#### WORK TO BE COMPLETED
Every line from the one containing "Instruction: View 6 likes on the top comment" to the one containing "Tap the heart" in the records below, both included, must be set down exactly, and no other line.

—————

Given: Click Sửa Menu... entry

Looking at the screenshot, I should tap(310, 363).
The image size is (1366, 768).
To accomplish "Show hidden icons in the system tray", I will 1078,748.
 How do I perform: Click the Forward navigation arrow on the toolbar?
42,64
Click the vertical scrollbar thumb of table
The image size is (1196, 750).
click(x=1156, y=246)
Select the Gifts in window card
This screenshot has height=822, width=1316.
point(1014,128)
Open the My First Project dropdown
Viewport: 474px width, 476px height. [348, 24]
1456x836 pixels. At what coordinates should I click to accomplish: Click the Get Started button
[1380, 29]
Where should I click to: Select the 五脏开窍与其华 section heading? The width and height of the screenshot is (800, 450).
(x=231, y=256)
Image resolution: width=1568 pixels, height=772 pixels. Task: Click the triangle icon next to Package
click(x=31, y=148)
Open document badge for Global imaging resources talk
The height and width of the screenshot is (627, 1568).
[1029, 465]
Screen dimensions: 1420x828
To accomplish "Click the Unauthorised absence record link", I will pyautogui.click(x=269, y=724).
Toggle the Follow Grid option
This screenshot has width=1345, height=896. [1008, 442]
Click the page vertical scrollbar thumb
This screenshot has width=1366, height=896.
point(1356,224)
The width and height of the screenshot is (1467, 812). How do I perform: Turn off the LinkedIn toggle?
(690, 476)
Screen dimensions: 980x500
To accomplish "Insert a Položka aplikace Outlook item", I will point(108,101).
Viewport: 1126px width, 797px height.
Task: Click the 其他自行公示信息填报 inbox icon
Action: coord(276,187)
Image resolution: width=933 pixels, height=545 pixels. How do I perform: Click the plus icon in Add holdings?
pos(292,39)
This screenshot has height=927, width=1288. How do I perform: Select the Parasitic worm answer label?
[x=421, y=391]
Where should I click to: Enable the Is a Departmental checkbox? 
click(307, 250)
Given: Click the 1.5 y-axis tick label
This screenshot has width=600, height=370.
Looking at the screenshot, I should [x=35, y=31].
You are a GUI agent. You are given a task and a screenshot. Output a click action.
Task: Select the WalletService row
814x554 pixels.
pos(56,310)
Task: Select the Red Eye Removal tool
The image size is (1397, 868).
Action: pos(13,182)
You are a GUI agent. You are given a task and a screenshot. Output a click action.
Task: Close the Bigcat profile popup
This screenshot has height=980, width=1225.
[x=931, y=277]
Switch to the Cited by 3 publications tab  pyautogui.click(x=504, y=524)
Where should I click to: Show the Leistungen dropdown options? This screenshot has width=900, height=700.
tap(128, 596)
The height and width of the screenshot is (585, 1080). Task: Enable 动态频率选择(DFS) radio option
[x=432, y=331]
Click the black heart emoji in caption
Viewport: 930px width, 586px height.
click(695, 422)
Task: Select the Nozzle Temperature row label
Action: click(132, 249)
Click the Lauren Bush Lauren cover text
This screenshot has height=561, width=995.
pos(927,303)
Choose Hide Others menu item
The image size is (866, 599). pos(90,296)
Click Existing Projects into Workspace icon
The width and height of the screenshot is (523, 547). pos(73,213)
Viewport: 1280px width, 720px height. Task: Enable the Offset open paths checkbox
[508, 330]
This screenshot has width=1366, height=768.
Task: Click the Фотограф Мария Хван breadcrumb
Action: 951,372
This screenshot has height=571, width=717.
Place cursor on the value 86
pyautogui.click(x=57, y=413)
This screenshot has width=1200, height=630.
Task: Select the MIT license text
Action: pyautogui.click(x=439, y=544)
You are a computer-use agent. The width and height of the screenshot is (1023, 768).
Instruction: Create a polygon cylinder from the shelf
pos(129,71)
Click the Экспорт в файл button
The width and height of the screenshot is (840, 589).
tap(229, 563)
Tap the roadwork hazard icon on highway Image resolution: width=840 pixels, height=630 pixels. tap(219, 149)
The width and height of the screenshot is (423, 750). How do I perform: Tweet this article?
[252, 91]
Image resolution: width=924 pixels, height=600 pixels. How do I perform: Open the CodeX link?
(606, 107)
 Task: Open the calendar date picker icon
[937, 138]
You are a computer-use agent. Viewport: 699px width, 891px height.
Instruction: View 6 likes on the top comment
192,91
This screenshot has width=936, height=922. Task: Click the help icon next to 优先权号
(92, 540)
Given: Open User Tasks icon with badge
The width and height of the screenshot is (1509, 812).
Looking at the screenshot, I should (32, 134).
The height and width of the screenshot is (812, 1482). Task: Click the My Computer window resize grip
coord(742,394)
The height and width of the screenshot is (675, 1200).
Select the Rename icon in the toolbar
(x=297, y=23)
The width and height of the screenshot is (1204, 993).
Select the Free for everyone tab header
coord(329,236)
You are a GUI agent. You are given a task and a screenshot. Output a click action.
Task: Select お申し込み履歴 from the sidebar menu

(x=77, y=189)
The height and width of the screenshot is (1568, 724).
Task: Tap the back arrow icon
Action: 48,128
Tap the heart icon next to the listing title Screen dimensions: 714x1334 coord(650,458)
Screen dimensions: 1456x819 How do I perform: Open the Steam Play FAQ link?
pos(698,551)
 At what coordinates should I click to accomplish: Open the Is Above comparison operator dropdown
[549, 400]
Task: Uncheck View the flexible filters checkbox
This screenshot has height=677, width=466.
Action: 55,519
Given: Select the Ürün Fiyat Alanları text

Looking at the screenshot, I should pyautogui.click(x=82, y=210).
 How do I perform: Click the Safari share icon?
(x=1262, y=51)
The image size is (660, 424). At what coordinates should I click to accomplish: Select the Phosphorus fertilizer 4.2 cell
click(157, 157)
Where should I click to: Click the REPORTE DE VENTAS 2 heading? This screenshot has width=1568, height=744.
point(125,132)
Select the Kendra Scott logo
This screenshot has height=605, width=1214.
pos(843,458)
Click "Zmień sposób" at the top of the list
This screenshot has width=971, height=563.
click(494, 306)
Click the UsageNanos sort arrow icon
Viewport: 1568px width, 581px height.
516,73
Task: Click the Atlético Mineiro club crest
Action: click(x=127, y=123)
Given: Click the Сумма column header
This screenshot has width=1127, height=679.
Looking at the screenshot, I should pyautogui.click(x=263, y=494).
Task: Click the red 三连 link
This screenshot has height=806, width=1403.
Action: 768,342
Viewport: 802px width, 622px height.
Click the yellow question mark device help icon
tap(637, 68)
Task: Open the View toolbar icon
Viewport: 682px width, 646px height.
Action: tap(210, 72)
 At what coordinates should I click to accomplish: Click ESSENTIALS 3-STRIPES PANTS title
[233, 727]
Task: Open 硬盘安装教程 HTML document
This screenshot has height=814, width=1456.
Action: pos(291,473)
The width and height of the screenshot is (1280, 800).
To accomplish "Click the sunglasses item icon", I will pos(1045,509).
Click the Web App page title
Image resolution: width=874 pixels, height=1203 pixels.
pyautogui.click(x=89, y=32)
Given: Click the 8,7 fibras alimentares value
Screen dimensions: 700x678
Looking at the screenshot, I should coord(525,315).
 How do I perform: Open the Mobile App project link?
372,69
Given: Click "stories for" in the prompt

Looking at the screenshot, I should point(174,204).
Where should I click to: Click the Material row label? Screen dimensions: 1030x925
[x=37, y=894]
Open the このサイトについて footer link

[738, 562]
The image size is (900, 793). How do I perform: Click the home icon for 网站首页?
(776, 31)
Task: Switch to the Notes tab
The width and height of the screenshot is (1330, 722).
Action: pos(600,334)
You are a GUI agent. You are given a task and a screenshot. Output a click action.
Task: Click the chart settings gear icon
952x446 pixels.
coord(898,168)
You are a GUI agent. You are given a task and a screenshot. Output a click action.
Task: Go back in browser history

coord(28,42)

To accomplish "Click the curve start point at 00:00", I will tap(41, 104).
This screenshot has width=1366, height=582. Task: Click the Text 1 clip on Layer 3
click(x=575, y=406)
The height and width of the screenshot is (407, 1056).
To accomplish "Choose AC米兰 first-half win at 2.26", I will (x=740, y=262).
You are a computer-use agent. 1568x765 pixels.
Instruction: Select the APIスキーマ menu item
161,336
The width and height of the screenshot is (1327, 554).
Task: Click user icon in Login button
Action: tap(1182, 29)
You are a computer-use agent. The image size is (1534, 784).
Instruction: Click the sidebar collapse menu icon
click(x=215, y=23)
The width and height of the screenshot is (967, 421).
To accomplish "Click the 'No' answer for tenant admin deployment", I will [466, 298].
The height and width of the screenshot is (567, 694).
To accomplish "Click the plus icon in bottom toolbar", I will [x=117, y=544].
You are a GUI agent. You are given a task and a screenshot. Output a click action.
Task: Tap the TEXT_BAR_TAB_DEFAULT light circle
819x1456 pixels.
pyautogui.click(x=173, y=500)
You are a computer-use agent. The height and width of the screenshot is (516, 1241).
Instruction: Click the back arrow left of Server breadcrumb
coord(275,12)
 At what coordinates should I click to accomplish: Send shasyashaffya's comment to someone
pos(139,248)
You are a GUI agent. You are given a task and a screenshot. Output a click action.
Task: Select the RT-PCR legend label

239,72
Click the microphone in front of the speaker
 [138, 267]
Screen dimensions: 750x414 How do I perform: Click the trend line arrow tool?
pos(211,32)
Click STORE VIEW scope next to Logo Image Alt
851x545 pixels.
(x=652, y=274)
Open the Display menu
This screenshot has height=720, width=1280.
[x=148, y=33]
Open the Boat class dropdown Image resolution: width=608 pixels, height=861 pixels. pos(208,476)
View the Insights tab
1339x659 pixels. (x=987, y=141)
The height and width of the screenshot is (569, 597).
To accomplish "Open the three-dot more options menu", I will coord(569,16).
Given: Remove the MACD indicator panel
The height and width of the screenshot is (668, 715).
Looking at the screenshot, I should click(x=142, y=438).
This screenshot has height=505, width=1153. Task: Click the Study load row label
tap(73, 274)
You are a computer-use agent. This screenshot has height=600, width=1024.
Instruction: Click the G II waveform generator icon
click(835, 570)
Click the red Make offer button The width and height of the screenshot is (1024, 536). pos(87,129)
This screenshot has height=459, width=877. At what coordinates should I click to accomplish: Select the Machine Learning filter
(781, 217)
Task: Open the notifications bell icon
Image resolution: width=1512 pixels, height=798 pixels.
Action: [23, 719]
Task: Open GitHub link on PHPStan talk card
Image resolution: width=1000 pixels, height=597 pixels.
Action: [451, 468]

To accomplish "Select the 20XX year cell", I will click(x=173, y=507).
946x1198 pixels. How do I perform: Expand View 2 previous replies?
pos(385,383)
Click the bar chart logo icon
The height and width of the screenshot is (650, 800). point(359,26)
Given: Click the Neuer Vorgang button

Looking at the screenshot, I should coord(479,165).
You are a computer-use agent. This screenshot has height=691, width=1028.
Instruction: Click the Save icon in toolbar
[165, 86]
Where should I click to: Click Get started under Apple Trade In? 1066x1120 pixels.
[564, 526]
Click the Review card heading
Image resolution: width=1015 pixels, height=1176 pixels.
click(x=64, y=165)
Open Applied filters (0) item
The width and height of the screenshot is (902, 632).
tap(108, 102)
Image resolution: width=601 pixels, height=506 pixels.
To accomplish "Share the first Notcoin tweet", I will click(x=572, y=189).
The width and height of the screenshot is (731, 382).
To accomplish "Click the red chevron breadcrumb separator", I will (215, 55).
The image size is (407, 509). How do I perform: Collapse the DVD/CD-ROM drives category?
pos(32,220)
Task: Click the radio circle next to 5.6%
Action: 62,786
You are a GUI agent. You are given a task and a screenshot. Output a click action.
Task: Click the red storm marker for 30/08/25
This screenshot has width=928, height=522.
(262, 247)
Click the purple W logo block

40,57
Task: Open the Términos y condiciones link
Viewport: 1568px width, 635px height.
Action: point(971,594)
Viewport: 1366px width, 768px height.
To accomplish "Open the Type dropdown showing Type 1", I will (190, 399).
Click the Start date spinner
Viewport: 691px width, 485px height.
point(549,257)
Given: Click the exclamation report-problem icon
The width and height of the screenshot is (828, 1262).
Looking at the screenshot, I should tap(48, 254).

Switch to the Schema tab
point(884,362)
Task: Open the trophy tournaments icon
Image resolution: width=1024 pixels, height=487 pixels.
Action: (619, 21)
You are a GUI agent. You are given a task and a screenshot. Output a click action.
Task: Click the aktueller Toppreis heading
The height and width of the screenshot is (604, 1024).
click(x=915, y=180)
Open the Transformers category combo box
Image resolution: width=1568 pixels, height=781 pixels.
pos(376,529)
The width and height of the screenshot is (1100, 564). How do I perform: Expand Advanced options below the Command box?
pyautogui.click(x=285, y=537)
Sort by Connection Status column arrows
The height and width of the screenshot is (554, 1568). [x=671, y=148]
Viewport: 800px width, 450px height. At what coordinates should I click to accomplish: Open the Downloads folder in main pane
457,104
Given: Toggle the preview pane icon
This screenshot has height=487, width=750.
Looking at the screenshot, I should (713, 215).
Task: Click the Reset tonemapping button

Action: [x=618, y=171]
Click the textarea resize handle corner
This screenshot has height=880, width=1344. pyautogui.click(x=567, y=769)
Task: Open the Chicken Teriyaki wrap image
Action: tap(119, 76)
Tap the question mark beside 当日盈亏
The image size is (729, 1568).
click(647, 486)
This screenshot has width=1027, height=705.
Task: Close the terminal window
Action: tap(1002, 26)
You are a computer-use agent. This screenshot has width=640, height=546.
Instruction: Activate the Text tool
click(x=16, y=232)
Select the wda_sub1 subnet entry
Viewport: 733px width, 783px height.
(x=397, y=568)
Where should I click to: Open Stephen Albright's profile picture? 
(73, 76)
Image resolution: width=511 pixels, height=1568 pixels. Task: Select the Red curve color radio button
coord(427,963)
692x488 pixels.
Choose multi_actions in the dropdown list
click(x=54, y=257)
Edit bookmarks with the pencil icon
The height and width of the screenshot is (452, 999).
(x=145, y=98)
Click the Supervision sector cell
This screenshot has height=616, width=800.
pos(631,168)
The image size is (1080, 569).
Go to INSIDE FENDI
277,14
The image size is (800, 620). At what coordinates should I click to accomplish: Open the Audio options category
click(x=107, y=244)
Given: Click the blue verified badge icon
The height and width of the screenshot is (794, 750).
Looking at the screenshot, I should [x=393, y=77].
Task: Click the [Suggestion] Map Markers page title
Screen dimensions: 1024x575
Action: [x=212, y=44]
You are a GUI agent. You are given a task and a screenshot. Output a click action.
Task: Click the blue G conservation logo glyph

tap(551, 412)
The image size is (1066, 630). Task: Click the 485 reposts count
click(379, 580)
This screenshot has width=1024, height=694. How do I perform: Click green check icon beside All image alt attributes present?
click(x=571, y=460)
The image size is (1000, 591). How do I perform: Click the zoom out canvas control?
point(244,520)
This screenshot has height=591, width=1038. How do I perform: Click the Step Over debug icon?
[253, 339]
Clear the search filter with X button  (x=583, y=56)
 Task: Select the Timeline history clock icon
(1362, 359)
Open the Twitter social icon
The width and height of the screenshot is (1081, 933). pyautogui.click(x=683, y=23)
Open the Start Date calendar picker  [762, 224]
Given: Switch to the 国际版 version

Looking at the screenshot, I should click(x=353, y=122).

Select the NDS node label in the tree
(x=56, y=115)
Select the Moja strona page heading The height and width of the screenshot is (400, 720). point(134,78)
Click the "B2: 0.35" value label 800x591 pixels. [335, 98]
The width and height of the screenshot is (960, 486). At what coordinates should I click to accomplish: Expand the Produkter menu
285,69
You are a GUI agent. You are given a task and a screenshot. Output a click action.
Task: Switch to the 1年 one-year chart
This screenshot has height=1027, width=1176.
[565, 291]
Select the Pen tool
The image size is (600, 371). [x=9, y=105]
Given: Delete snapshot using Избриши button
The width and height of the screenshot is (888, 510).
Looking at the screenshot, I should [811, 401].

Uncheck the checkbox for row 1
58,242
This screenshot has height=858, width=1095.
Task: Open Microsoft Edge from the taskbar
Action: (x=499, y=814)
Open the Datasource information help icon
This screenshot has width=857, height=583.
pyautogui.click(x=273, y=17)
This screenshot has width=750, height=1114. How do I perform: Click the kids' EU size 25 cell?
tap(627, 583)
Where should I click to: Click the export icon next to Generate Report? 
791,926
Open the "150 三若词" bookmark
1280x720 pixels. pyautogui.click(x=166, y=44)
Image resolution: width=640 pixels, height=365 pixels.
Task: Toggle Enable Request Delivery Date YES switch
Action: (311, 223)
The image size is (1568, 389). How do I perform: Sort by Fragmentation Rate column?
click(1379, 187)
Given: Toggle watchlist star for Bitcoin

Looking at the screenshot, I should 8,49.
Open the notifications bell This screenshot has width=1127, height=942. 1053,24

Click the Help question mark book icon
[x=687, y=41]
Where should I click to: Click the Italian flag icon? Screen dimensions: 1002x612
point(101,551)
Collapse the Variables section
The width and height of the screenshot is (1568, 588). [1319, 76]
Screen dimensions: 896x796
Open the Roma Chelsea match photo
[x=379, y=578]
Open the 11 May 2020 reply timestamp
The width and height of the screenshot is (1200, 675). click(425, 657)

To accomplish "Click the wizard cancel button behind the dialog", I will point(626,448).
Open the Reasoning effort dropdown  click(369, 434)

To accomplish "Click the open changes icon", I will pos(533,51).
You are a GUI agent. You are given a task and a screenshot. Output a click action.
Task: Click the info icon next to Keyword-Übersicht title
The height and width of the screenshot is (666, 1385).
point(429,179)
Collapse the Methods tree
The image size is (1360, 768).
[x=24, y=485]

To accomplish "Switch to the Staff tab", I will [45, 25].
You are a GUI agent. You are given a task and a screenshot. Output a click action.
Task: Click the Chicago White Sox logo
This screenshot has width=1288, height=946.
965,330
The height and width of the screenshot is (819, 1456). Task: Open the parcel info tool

—————

#### COMPLETED EXERCISE
Instruction: View 6 likes on the top comment
192,91
This screenshot has width=936, height=922. Task: Click the help icon next to 优先权号
(92, 540)
Given: Open User Tasks icon with badge
The width and height of the screenshot is (1509, 812).
Looking at the screenshot, I should (32, 134).
The height and width of the screenshot is (812, 1482). Task: Click the My Computer window resize grip
coord(742,394)
The height and width of the screenshot is (675, 1200).
Select the Rename icon in the toolbar
(x=297, y=23)
The width and height of the screenshot is (1204, 993).
Select the Free for everyone tab header
coord(329,236)
You are a GUI agent. You are given a task and a screenshot. Output a click action.
Task: Select お申し込み履歴 from the sidebar menu

(x=77, y=189)
The height and width of the screenshot is (1568, 724).
Task: Tap the back arrow icon
Action: 48,128
Tap the heart icon next to the listing title Screen dimensions: 714x1334 coord(650,458)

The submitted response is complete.